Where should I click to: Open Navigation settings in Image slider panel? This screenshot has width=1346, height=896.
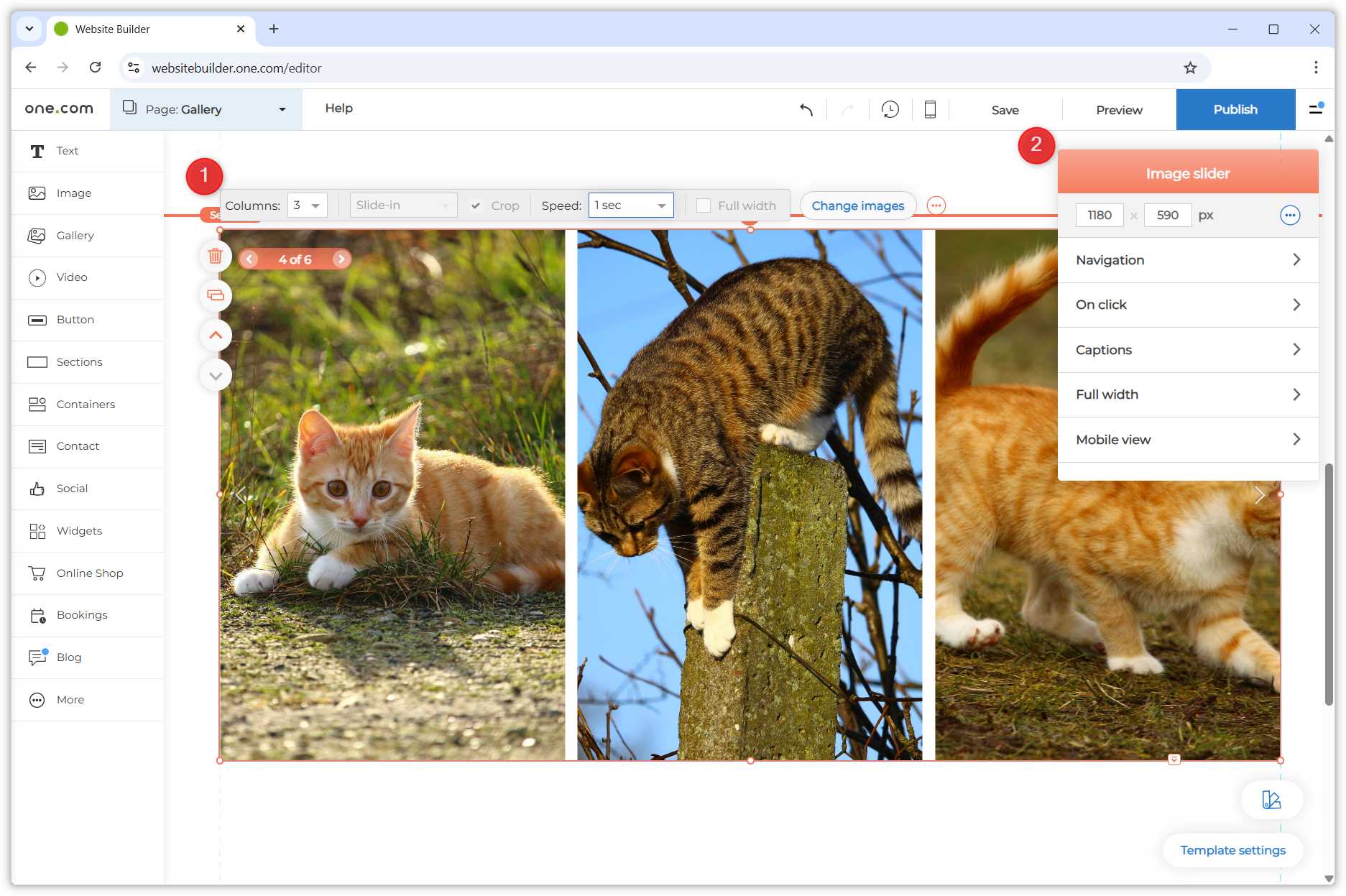(1188, 259)
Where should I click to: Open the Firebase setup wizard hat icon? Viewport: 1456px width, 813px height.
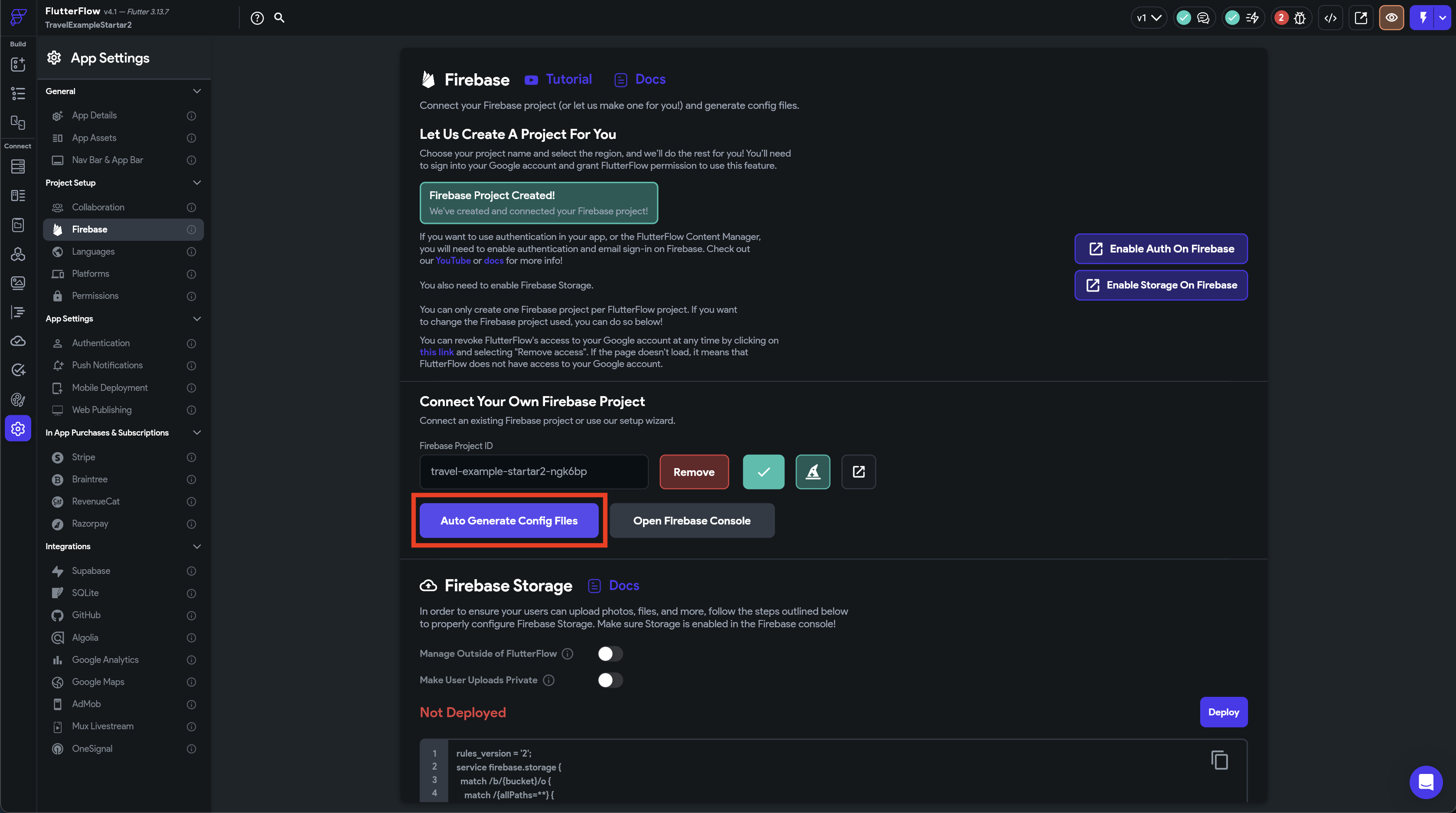point(812,472)
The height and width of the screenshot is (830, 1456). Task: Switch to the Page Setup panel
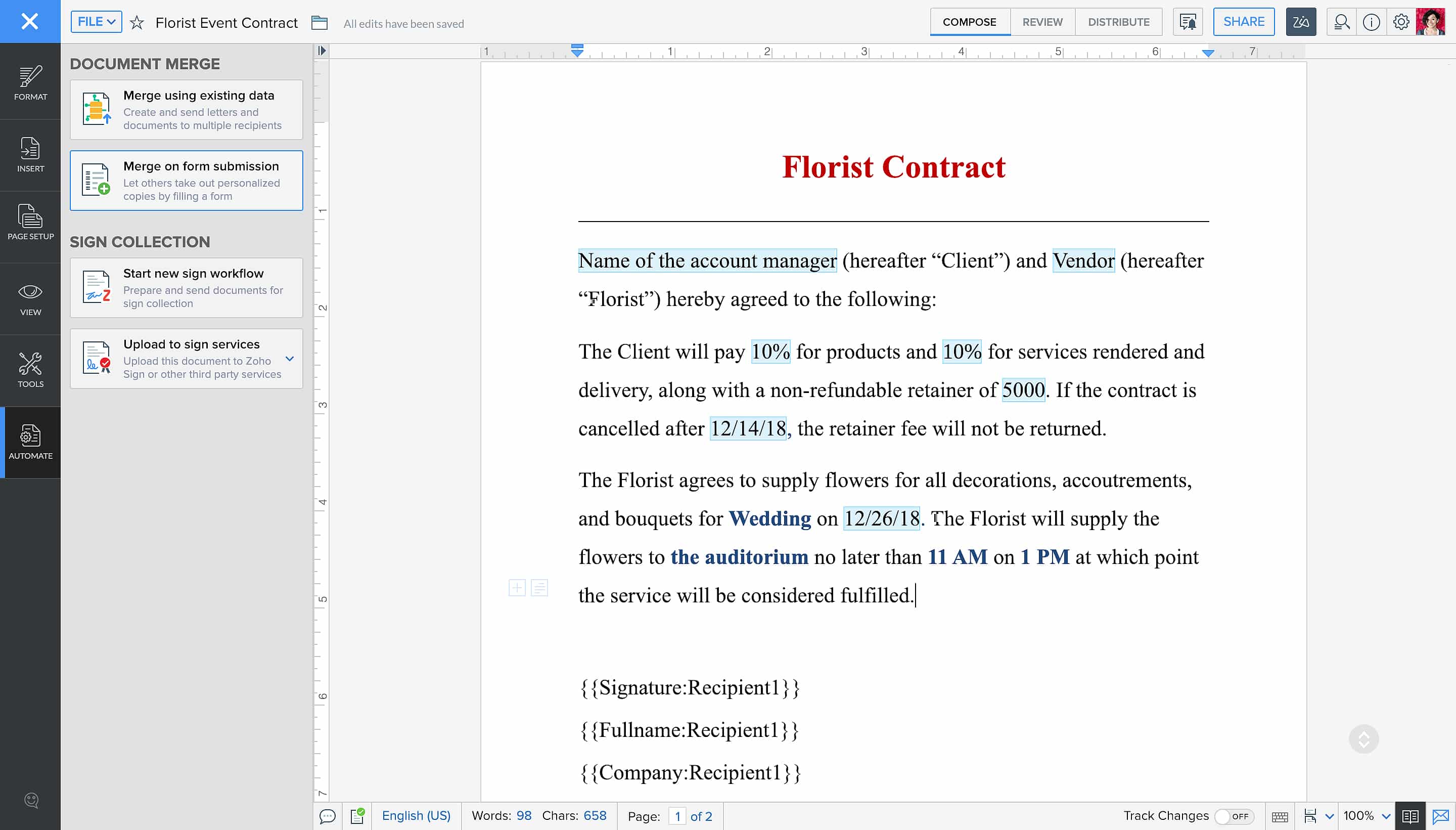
★ ★ ★ ★ ★
Task: Pictures in the data above should not be copied; transcribe everything else exactly.

Expected output:
Where should I click to: Open Navigation settings in Image slider panel? This screenshot has width=1346, height=896.
(1188, 259)
Where should I click to: Open the Firebase setup wizard hat icon? Viewport: 1456px width, 813px height.
point(812,472)
The height and width of the screenshot is (830, 1456). Task: Switch to the Page Setup panel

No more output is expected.